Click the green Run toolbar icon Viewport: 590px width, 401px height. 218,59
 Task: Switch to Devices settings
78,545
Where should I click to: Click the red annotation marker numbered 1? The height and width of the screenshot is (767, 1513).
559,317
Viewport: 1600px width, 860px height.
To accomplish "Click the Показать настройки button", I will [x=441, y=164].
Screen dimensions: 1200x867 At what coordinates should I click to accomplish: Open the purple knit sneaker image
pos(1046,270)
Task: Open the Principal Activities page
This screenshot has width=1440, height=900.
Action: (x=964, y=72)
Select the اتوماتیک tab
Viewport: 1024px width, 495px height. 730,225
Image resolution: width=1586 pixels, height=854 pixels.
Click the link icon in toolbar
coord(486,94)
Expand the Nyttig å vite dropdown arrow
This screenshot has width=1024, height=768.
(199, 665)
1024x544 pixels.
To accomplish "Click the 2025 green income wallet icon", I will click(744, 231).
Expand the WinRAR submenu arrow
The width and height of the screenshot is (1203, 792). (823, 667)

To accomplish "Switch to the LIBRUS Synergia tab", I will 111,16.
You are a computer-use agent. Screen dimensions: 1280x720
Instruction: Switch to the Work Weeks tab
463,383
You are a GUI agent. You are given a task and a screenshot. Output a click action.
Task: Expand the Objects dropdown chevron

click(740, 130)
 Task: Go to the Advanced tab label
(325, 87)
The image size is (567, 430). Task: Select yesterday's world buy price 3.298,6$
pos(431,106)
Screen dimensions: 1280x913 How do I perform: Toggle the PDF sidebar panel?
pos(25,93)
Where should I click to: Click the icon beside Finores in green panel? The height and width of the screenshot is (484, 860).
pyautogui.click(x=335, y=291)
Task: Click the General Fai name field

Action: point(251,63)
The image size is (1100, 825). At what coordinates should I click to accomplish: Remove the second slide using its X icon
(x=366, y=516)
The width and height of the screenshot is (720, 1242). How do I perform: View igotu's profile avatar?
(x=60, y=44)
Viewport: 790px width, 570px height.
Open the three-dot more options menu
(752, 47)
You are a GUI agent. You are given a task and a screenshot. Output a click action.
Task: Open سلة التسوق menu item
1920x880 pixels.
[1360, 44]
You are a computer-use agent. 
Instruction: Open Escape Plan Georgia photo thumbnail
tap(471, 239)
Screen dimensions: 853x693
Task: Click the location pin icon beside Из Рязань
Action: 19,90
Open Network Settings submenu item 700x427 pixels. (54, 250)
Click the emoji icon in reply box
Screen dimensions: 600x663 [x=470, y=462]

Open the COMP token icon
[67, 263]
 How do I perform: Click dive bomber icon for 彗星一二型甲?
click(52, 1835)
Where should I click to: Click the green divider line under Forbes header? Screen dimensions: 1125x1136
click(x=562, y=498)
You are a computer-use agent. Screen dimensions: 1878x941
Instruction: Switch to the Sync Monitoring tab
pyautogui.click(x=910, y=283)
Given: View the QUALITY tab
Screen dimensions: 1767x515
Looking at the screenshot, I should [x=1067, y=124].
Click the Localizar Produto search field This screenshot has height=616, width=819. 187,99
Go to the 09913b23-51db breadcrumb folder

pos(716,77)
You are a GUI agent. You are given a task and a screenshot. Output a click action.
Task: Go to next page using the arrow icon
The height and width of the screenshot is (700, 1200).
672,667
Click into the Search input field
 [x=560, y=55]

########################################

Required action → Beginning at the line with "Task: Open سلة التسوق menu item", write out each line exactly as it stands until the listing ends, and add nothing.

Finished exercise →
Task: Open سلة التسوق menu item
1920x880 pixels.
[1360, 44]
You are a computer-use agent. 
Instruction: Open Escape Plan Georgia photo thumbnail
tap(471, 239)
Screen dimensions: 853x693
Task: Click the location pin icon beside Из Рязань
Action: 19,90
Open Network Settings submenu item 700x427 pixels. (54, 250)
Click the emoji icon in reply box
Screen dimensions: 600x663 [x=470, y=462]

Open the COMP token icon
[67, 263]
 How do I perform: Click dive bomber icon for 彗星一二型甲?
click(52, 1835)
Where should I click to: Click the green divider line under Forbes header? Screen dimensions: 1125x1136
click(x=562, y=498)
You are a computer-use agent. Screen dimensions: 1878x941
Instruction: Switch to the Sync Monitoring tab
pyautogui.click(x=910, y=283)
Given: View the QUALITY tab
Screen dimensions: 1767x515
Looking at the screenshot, I should [x=1067, y=124].
Click the Localizar Produto search field This screenshot has height=616, width=819. 187,99
Go to the 09913b23-51db breadcrumb folder

pos(716,77)
You are a GUI agent. You are given a task and a screenshot. Output a click action.
Task: Go to next page using the arrow icon
The height and width of the screenshot is (700, 1200).
672,667
Click into the Search input field
 [x=560, y=55]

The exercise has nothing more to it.